これはどう考えても変だと思います。担当者の当たり外れを判断するには、担当者以上に保険に精通している必要があるはずです(そうでなければ担当者が保険を任せるに足る人物かそうでないか判断できません)。ところが、自分が保険に精通していれば、そもそも担当者は不要です。
おそらく、自分自身で選択・判断するのは負担感があるので、「担当者を信じて保険を選んだ」ことにしたい人が多い、ということなのでしょう。一方で、「何かと面倒なので、他人任せにしています」と(ある意味正直に)明言する人は意外なくらい少ないのも事実です。ひょっとしたら、問題の根はもっと深いところにあるのかもしれません。
改めて考えると「人任せ」にしてしまう背景には、金融商品と向き合うこと以上に、「自分自身と向き合うこと」を避けたいという気持ちがありそうです。
特に保険の場合、気が進まないシミュレーションを行なう機会が多々あります。病気になった時の自分、延々と仕事ができない状態が続く自分、老後の自分などを想像して対策を考えるのは基本的に億劫なものでしょう。老後資金など、絶対的に不足する試算結果が出る可能性もありますから、逃げ場が無くなったような気がするかもしれません。
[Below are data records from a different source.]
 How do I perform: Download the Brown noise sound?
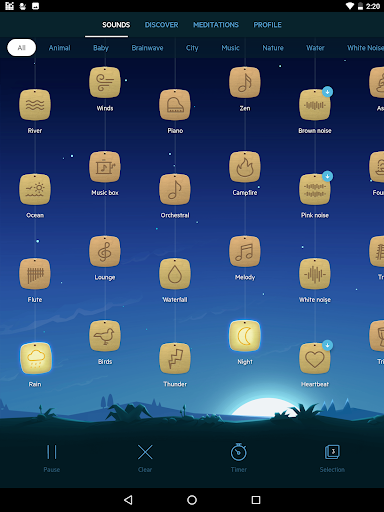point(327,92)
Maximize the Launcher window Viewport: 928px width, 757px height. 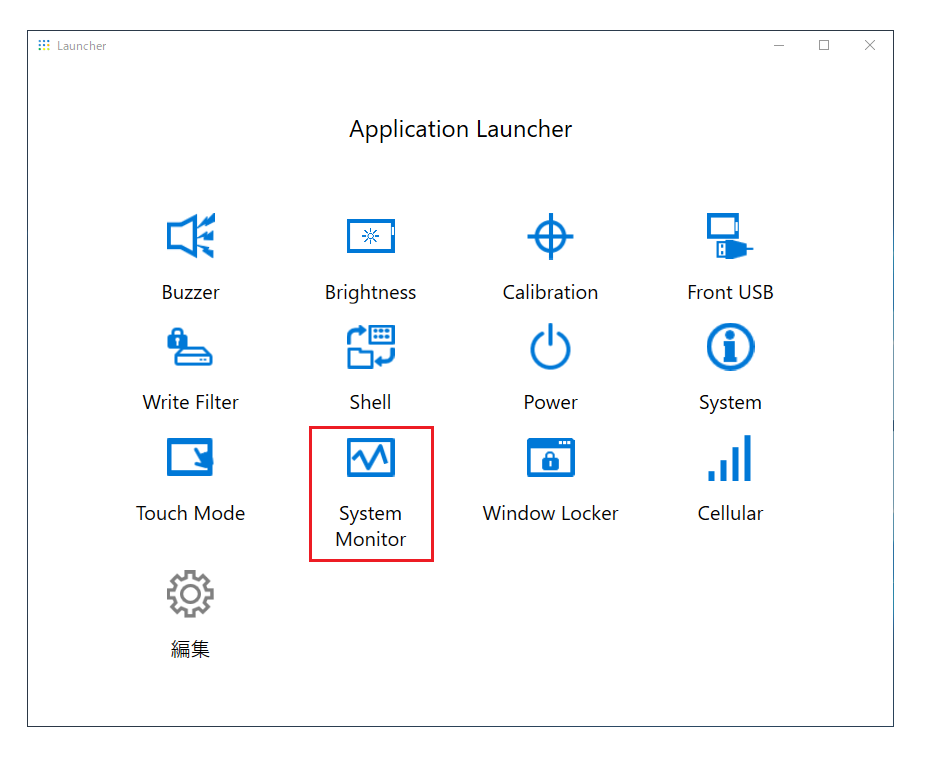click(x=824, y=45)
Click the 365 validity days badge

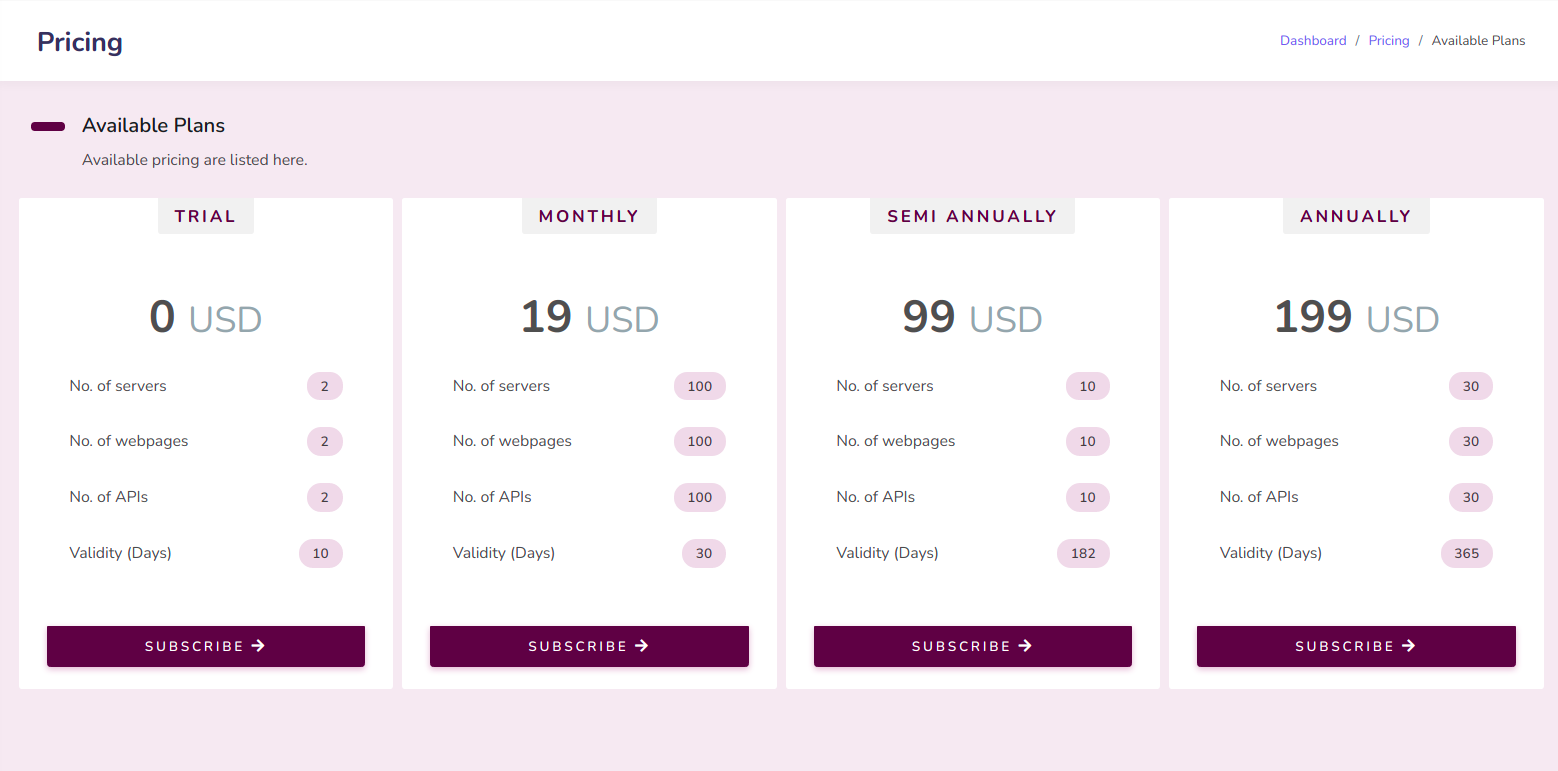pyautogui.click(x=1466, y=553)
そんな精神的に追い込まれかねないテーマについて「すべて○○さんに任せている」と言えたら、(それでは何も解決しないとしても)少し楽になれるような気もするのです。
とはいえ、本気で「相手はプロなのだからプロに任せるのが一番だろう」と思っていたら危険です。
担当者はあくまで「保険販売のプロ」であって、リスク管理や資産形成のプロではない場合があるからです。例えば、保険会社が発信する販売促進情報をひたすら覚え込んでいるだけの人に、自分の今後についてすべて任せるのは、いかにも不用意です。